Where we were and where we should be

I was driving home from work, around 5pm British summer time, when I heard the news. The car swerved a little, my shocked response roused a shattered 4 year old experiencing his first days of formal schooling and when I went to the supermarket to pick up some essential supplies, everyone else seemed subdued and zoned out. We couldn't believe it, and the whole series of attacks which we watched over and over and over as our TV screens, governed by broadcasters as dazed and mesmerised as the rest of us, seemed like shots of a Hollywood movie. What did it mean? What were the implications and ramifications?

They weren't what I'd hoped for, that's for sure. I still can't believe that we rolled over so the Bush and Blair administrations could shaft us royally with the phony dossiers and 'war on terror' garbage. I still can't believe that Afghanistan is more of a basket case than ever. I still can't believe that the US voted Bush back in four years ago so he could oversee the shelling out of billions more dollars to his war contractor buddies and the melt-down of the US banking system. Yeah, I know that sub-prime and the collapse of Bear Stearns are not the direct responsibility of the US government and the Bush more properly known as Bozo the Clown. But my, wouldn't the US have been better equipped for the inevitable downturn in the housing and financial markets if they hadn't had several hundred billion dollars of war debt slung round their necks?

When I read Rory Stewart's fascinating trek across Afghanistan, The Places in Between, I was captivated by his depiction of a country which at last, post-Taliban, seemed to have some chance for revival. The book is set in 2002, and Stewart (clearly bananas) goes for quite a long 6 week walk across the centre of Afghanistan. Afghanistan as others have pointed out, is a place that exerts a strange and potent fascination, a remote place, unconquerable and opaque, a possible home to some Shangri-La valley apart from its opium, its appalling human rights record, its worse women's rights record...Of course, where we should be is a world where instead of distracting us with Saddam Hussain, the US and Nato actually tackled Afghanistan with a long-term development plan reinforced by troops who did not bomb the natives when they tried to get married/go to the market/head for the mosque, but actually built things and encouraged legitimate trade and public debate and the opening of schools, the revival of women in the workplace and the integration of Afghanistan into the global economy. Instead we had Iraq.

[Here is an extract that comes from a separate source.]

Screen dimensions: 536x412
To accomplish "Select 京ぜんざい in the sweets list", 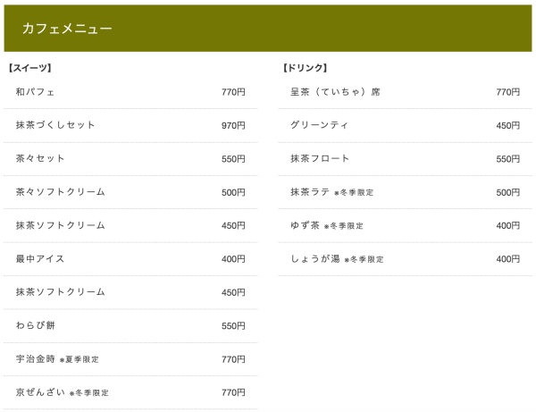I will tap(40, 392).
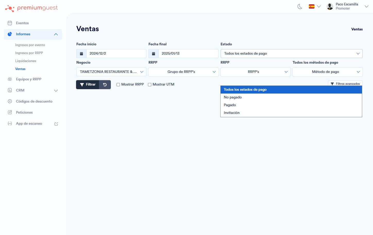Click Paco Escamilla's profile avatar

(x=330, y=6)
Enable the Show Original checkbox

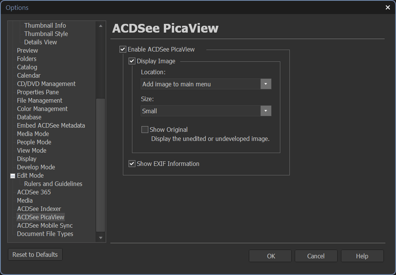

Today, I read Lucy Carrigan's moving words over at the Huffington Post (http://www.huffingtonpost.com/lucy-carrigan/today-should-not-be-a-day_b_125641.html) and I wondered whether the majority of Americans might not just possibly reject the morally and fiscally bankrupt policies of McCain and the Republicans who are pulling his strings, and opt for a team which will make it their priority to get America financially and economically back on track, and make America a country that the rest of the world can admire rather than distrust, fear and even loathe.

And I urge those who have forgotten what 9/11 was really like to go to Youtube and look up Rufus Sewell and his touching reading of Simon Armitage's poem written to commemorate the fifth anniversary, "9/11: Out of the Blue".